**Your task:** Among the entries that follow, the required portion opens with the line containing "The height and width of the screenshot is (1232, 952)." and closes with the line containing "Click the dialog's vertical scrollbar thumb". Give that portion again exactly, and nothing else.

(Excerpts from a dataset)
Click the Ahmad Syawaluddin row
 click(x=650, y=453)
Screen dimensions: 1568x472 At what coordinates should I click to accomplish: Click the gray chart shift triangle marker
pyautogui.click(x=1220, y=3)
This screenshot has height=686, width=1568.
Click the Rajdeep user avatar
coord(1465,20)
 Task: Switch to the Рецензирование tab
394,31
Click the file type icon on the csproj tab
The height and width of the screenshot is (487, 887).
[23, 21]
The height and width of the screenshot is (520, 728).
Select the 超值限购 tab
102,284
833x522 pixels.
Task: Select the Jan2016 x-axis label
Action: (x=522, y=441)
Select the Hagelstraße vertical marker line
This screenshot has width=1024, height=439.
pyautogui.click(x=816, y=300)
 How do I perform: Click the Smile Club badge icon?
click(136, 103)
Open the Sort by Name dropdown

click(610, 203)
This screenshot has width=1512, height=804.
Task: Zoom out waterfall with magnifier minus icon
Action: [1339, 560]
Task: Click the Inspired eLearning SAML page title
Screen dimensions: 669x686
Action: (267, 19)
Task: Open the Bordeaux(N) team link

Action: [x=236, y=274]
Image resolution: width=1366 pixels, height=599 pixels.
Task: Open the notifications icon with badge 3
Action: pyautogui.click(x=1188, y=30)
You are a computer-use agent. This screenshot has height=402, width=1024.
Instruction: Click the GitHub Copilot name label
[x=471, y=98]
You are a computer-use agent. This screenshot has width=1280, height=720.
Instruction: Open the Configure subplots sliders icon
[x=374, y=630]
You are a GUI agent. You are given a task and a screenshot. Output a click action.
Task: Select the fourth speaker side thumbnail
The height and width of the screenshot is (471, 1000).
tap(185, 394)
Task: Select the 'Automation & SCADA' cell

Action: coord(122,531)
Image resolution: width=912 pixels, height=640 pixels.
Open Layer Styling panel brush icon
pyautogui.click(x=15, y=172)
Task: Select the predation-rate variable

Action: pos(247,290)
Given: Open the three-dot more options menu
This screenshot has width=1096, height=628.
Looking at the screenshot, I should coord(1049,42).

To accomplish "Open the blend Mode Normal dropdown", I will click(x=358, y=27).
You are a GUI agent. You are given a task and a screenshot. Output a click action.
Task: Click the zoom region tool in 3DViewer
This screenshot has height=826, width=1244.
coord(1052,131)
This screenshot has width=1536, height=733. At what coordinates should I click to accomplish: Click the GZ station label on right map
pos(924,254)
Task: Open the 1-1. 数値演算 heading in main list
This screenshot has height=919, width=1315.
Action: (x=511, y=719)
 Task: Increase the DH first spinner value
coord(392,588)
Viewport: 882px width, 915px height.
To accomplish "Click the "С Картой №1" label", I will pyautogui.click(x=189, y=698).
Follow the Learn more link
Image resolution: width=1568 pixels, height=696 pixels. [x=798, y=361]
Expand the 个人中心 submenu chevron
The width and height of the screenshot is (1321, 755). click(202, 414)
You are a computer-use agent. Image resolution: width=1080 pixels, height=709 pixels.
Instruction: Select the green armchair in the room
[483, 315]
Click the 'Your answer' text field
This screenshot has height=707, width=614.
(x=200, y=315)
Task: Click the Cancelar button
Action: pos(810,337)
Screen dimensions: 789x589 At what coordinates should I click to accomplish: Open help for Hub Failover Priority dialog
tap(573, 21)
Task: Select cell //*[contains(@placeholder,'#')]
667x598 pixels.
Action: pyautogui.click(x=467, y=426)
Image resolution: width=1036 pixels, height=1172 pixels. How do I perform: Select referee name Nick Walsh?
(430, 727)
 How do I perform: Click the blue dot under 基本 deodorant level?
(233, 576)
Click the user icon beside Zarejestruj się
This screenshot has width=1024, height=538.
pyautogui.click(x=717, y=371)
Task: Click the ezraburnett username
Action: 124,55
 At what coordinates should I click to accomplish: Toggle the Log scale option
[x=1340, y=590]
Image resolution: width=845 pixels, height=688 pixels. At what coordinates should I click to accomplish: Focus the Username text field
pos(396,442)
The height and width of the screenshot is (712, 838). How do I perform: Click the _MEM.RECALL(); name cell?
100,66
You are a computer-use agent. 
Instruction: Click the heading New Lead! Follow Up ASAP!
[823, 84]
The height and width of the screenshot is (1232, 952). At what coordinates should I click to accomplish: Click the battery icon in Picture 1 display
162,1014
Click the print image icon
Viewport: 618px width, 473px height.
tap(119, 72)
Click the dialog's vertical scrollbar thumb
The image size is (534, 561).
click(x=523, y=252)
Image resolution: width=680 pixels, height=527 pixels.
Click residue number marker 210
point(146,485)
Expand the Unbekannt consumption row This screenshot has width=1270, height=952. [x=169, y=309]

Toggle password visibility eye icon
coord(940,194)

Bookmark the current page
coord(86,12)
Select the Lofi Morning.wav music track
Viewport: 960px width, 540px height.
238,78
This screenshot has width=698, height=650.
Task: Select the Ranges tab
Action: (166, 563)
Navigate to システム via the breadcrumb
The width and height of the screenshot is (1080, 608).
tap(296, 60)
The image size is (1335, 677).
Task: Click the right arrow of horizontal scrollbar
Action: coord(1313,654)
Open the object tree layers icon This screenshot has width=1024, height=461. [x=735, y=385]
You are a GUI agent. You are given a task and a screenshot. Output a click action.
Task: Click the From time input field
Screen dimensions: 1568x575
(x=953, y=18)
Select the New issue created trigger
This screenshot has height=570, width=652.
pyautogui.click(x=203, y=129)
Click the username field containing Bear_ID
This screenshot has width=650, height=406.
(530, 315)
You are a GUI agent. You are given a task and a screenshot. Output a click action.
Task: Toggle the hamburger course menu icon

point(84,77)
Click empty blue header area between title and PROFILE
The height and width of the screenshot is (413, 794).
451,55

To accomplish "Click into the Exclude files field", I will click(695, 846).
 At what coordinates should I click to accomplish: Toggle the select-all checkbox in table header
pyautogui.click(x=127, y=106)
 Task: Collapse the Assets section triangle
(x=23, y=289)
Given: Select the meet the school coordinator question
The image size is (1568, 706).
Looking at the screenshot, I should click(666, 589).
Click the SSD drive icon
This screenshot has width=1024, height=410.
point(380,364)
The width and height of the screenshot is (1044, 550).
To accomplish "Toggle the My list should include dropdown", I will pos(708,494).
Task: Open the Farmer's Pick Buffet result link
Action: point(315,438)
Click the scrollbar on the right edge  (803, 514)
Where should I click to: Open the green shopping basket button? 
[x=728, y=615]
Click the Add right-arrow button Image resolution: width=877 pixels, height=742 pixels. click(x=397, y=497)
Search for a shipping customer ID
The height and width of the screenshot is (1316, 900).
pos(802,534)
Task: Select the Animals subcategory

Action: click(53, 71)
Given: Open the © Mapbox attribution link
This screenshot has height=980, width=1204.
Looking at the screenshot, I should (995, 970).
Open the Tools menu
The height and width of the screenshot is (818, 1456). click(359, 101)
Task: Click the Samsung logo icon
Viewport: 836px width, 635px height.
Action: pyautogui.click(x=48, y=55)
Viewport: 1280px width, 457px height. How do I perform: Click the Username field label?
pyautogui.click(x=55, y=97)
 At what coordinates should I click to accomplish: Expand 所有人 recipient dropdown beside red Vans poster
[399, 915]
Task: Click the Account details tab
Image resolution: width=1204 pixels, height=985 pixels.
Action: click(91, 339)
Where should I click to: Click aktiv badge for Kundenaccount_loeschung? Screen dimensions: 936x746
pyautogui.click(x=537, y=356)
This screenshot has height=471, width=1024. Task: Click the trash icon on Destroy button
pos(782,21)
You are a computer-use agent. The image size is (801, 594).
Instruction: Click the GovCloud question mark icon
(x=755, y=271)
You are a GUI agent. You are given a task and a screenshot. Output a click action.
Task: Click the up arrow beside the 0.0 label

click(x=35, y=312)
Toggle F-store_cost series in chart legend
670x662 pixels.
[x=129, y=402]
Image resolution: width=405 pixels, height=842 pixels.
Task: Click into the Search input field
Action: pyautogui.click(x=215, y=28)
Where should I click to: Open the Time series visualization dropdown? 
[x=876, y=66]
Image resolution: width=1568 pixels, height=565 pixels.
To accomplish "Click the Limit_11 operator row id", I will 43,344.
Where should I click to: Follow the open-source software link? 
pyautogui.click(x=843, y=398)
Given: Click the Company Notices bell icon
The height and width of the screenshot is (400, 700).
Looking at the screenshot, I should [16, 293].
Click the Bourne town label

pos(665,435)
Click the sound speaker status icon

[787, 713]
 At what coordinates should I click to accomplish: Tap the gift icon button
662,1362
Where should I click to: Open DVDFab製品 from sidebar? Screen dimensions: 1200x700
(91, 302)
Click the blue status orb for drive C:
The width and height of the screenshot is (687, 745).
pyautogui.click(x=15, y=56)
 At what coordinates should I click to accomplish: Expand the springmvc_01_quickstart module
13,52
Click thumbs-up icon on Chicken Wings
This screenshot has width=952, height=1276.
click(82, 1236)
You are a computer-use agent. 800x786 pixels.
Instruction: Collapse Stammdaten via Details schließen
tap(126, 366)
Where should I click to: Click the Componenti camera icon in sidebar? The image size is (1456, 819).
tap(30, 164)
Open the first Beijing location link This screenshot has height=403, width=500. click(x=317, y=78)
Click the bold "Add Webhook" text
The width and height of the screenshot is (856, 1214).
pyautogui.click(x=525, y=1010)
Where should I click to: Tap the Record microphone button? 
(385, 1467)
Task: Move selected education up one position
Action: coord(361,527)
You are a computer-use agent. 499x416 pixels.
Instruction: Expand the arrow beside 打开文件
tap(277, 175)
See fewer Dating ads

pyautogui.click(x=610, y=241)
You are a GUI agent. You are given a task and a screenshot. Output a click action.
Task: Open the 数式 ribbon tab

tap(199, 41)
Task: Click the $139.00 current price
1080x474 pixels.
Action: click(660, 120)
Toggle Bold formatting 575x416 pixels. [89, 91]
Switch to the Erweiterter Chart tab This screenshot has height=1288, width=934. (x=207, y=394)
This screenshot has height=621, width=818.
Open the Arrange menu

**Exercise solution:**
The height and width of the screenshot is (1232, 952). At what coordinates should I click to accomplish: Click the battery icon in Picture 1 display
162,1014
Click the print image icon
Viewport: 618px width, 473px height.
tap(119, 72)
Click the dialog's vertical scrollbar thumb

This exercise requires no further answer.